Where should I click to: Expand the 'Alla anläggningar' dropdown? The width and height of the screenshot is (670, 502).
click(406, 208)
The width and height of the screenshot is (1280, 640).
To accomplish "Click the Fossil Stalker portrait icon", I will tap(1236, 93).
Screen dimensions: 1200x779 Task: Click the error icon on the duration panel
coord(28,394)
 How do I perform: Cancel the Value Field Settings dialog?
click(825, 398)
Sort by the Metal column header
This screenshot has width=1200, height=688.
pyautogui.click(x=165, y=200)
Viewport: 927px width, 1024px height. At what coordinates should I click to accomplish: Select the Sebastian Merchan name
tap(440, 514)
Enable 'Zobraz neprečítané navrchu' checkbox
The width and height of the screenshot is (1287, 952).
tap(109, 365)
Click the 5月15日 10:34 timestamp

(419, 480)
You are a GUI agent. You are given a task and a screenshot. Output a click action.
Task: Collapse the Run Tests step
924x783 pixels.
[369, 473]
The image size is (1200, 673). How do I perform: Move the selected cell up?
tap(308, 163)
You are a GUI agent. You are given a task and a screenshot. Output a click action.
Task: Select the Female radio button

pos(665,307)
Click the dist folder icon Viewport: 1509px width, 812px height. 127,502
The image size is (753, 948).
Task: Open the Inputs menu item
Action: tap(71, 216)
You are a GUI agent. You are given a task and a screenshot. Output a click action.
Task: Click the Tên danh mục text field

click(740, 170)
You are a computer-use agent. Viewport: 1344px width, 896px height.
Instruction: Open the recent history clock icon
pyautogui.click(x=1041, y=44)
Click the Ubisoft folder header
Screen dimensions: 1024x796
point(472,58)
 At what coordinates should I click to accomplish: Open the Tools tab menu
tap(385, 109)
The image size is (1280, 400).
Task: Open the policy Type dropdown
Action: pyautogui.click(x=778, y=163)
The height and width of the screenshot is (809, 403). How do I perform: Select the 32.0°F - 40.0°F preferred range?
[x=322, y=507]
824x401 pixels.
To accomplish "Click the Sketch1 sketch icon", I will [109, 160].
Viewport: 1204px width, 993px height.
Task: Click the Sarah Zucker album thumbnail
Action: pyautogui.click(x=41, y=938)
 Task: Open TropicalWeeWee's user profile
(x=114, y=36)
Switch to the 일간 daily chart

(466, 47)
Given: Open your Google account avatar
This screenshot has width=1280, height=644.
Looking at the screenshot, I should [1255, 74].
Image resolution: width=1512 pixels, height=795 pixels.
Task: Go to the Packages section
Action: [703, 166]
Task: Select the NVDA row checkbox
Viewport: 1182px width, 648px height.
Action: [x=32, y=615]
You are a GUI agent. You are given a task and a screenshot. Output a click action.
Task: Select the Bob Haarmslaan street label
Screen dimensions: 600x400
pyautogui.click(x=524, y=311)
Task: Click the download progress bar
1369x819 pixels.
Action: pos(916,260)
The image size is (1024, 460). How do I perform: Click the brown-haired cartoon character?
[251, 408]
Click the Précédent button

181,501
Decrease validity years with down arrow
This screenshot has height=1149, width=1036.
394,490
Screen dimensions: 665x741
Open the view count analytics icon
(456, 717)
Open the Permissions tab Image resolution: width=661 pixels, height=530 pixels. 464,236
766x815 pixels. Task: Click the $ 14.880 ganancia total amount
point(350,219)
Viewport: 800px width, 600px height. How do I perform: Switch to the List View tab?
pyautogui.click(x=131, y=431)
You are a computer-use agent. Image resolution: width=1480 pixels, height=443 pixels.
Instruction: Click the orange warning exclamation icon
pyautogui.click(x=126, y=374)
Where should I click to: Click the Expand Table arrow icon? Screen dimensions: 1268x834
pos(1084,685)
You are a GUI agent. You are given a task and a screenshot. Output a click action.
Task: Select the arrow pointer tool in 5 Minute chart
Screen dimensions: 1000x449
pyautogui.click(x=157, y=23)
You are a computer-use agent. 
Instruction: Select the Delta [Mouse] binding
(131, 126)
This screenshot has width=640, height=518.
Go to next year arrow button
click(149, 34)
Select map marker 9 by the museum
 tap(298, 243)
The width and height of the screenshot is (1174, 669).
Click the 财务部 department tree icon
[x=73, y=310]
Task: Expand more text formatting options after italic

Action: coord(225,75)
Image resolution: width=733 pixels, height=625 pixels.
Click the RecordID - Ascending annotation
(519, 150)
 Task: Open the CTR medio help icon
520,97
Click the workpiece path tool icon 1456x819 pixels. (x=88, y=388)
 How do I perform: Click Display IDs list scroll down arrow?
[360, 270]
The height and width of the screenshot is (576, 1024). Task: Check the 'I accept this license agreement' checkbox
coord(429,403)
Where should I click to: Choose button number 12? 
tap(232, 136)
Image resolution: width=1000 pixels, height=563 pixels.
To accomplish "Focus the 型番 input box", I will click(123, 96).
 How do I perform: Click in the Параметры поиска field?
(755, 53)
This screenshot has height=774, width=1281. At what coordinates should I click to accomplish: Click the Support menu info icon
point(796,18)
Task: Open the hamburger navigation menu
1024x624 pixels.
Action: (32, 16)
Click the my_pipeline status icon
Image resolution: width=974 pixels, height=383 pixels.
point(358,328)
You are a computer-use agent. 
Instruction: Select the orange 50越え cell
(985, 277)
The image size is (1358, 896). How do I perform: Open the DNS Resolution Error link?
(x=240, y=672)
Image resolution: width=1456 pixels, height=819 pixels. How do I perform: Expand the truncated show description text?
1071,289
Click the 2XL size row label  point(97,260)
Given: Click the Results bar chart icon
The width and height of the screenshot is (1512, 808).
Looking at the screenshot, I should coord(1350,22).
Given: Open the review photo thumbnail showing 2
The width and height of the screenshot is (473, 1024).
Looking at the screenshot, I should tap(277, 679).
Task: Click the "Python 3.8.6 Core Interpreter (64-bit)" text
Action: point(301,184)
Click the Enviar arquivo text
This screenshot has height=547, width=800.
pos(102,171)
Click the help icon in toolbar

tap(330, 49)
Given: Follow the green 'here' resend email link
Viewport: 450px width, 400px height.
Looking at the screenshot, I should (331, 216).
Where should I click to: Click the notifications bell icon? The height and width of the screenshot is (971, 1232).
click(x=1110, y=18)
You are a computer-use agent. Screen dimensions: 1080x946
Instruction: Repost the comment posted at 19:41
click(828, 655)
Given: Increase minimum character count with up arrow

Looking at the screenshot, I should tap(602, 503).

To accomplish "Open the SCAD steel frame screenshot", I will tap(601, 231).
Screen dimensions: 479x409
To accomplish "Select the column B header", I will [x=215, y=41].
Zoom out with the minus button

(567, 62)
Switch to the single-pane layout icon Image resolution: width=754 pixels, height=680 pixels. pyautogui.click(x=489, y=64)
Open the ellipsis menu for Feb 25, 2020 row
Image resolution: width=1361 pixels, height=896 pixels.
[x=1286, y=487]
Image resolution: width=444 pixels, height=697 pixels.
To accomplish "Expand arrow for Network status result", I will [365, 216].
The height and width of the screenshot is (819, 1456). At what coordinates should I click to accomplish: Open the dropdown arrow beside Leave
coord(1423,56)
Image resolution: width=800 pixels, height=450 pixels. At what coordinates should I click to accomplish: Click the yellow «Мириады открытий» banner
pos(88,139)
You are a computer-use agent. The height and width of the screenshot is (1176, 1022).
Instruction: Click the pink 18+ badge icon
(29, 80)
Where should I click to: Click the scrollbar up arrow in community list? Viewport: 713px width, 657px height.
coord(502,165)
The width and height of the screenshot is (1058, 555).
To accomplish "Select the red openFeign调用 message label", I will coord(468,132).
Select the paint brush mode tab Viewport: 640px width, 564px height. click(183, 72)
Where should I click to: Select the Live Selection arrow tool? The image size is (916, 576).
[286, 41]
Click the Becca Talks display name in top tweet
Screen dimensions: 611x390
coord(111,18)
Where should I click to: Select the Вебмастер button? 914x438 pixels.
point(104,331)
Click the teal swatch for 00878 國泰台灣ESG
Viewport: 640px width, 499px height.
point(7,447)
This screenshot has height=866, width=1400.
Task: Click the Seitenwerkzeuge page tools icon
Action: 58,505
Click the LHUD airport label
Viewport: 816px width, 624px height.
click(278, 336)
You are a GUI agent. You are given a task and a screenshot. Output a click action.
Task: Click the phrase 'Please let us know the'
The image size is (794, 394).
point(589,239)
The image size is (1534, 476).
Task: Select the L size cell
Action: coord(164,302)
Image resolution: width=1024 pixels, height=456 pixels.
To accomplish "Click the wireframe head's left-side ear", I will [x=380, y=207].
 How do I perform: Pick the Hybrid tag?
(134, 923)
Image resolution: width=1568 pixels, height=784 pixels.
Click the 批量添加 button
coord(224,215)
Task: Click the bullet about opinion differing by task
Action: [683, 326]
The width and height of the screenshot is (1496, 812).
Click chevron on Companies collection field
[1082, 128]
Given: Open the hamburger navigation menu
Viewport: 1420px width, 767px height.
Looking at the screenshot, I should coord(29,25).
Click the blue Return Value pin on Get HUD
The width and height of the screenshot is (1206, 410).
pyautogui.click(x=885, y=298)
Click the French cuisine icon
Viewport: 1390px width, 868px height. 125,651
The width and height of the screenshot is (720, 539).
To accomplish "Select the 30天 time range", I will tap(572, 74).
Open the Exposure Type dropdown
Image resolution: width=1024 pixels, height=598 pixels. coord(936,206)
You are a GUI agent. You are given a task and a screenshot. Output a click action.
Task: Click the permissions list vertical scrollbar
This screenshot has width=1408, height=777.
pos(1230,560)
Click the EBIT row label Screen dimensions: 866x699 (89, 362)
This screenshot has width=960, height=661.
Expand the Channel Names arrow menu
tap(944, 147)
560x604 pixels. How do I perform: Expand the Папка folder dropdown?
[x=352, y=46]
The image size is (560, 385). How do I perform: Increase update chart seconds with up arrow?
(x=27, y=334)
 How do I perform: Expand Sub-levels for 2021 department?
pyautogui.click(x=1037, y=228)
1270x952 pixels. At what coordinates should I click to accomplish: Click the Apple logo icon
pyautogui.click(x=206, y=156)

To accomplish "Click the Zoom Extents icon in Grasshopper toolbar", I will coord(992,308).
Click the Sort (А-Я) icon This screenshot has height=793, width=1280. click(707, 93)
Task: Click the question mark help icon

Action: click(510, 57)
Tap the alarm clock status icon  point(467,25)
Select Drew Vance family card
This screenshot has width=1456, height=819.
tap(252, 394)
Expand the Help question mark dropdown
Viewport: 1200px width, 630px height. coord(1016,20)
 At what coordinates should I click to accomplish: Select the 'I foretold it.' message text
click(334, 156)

++++

Going through the data above, return each line with the word "hamburger".

Task: Open the hamburger navigation menu
Given: Open the hamburger navigation menu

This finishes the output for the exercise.